» **Short problem**:
Arrange the lines of the listing below as a Markdown table with the columns "Row" and "Line", starting with the line that contains "Open the Edit menu" and continuing through the line that contains "Action: (39, 244)". Include both of these lines, omit blank lines, and present only this range.

» **Dataset excerpts**:
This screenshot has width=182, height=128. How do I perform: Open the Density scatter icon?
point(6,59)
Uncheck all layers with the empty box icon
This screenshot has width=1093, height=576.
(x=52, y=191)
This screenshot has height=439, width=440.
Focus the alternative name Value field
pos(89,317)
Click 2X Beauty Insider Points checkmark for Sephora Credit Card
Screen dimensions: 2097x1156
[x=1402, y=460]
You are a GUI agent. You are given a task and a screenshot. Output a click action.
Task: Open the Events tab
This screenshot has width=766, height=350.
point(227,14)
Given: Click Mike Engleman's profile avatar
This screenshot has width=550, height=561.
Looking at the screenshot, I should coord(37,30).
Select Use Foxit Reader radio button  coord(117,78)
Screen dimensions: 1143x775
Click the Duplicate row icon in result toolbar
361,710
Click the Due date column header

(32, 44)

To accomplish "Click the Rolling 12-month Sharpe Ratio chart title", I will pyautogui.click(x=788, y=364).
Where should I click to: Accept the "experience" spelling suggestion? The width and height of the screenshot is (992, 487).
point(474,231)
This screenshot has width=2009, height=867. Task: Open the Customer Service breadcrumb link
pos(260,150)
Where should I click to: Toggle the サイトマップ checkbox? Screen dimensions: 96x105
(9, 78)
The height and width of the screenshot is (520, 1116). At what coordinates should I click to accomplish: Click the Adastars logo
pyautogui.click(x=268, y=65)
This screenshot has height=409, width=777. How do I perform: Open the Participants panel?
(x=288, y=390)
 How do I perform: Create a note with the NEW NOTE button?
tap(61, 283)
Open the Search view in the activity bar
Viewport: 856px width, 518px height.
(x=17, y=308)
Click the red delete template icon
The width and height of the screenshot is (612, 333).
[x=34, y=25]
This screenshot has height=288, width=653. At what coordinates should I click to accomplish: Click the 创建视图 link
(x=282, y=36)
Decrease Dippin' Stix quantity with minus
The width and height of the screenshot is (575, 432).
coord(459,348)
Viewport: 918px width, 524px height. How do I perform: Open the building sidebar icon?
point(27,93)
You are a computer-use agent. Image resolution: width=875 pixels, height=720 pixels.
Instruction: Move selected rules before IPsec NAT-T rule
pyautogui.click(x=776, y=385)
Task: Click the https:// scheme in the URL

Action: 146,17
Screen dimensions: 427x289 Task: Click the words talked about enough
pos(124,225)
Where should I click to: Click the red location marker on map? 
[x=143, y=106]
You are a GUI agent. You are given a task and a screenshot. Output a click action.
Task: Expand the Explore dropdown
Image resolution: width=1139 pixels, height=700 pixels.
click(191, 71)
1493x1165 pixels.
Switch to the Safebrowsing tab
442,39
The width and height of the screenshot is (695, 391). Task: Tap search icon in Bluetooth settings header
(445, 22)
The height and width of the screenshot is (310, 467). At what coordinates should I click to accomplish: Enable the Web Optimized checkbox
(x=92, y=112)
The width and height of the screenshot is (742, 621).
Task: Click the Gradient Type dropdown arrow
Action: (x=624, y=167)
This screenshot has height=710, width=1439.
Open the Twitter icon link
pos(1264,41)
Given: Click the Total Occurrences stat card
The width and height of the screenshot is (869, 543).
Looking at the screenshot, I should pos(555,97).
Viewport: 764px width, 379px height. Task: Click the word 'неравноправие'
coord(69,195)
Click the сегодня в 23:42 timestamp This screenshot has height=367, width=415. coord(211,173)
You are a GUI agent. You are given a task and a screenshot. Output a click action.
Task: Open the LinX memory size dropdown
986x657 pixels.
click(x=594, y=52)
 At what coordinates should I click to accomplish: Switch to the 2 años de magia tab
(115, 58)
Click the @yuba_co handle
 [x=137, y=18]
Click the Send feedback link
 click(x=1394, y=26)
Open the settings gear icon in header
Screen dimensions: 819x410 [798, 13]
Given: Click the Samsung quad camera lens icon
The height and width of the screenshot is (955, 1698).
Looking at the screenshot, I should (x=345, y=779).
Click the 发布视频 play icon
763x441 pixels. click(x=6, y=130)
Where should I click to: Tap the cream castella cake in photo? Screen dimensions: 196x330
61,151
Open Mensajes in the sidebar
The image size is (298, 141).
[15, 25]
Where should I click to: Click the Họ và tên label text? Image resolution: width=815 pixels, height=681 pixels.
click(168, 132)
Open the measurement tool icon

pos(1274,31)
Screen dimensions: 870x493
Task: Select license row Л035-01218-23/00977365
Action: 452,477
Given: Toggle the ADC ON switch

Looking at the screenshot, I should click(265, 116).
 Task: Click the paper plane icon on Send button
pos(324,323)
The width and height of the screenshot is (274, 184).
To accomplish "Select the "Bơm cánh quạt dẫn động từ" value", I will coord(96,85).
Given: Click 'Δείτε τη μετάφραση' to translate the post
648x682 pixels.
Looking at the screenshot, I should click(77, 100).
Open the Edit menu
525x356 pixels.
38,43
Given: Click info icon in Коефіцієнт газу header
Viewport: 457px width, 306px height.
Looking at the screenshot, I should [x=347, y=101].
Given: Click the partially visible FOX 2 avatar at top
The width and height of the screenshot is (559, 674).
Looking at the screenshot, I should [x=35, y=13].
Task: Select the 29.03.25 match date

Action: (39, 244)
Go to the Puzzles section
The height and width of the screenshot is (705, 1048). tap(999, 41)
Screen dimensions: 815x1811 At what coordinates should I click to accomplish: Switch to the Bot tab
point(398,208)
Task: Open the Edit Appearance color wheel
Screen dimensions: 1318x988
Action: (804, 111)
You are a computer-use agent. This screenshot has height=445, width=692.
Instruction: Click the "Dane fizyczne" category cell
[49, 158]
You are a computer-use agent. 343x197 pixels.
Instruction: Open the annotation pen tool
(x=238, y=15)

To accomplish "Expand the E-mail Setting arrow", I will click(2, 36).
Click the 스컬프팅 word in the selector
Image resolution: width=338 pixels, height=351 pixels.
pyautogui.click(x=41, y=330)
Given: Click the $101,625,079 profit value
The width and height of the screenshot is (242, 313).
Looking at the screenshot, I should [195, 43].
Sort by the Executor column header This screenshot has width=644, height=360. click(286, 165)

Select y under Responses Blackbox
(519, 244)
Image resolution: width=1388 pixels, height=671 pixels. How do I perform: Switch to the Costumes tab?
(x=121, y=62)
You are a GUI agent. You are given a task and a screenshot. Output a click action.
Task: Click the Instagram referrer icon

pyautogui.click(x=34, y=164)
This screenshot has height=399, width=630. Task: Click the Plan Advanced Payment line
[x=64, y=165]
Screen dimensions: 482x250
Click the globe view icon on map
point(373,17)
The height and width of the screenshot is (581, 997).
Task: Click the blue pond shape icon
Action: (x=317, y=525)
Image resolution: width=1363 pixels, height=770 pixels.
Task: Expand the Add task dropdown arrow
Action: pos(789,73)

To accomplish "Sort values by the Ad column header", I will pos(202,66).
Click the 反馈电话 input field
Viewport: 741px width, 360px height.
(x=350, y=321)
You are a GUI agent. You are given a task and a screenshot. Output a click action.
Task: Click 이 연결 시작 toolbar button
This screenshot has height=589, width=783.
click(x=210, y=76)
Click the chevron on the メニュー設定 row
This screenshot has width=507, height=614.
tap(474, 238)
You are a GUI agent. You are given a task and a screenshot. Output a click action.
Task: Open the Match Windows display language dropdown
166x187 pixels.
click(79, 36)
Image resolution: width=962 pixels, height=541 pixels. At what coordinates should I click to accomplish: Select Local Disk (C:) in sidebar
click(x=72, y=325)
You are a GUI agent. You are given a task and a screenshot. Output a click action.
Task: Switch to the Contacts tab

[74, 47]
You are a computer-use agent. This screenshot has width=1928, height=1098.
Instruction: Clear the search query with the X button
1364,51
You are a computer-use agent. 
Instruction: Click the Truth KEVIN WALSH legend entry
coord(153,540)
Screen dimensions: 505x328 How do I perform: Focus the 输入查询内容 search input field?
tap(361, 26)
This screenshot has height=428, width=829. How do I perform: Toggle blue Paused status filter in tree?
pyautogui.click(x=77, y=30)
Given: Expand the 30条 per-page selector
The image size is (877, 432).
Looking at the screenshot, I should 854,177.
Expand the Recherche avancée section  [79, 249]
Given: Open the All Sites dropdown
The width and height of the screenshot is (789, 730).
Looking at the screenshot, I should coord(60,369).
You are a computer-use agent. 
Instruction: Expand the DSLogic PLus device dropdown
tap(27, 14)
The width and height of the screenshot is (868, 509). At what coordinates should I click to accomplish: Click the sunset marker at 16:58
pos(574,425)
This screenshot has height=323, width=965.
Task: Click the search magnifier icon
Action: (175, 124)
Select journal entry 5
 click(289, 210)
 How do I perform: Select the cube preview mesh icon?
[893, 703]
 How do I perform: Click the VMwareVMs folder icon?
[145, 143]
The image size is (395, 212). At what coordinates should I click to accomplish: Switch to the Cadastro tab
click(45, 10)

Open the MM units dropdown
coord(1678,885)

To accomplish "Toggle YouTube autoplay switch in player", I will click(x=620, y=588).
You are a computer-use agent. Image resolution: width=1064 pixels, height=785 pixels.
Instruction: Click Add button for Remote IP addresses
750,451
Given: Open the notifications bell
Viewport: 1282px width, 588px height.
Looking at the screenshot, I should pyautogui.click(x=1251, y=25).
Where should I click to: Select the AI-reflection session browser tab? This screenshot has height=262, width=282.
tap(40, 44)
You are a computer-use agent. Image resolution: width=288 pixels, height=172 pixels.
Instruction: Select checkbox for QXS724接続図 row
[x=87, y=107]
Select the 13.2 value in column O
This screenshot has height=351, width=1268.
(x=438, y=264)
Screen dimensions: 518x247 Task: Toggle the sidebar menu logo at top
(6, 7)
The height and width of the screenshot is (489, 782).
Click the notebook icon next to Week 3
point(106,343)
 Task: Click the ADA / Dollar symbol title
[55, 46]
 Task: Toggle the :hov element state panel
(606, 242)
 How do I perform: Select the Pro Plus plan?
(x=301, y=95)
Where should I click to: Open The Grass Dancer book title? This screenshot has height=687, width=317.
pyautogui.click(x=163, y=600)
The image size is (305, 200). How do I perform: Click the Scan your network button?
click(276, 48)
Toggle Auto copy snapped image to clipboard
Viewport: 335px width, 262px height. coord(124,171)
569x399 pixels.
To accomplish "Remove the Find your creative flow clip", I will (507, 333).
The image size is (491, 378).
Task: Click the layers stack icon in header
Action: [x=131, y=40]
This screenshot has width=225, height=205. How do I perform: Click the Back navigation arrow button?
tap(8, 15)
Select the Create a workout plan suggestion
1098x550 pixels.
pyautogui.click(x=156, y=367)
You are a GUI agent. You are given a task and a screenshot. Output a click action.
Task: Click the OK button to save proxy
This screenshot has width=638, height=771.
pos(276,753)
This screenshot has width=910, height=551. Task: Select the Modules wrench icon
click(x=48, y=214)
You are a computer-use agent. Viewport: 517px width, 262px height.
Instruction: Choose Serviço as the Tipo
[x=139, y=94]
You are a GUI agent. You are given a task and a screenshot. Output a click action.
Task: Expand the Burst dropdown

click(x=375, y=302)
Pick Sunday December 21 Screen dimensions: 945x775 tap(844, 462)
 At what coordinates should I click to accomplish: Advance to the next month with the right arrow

» **Expected answer**:
| Row | Line |
|---|---|
| 1 | Open the Edit menu |
| 2 | 525x356 pixels. |
| 3 | 38,43 |
| 4 | Given: Click info icon in Коефіцієнт газу header |
| 5 | Viewport: 457px width, 306px height. |
| 6 | Looking at the screenshot, I should [x=347, y=101]. |
| 7 | Given: Click the partially visible FOX 2 avatar at top |
| 8 | The width and height of the screenshot is (559, 674). |
| 9 | Looking at the screenshot, I should [x=35, y=13]. |
| 10 | Task: Select the 29.03.25 match date |
| 11 | Action: (39, 244) |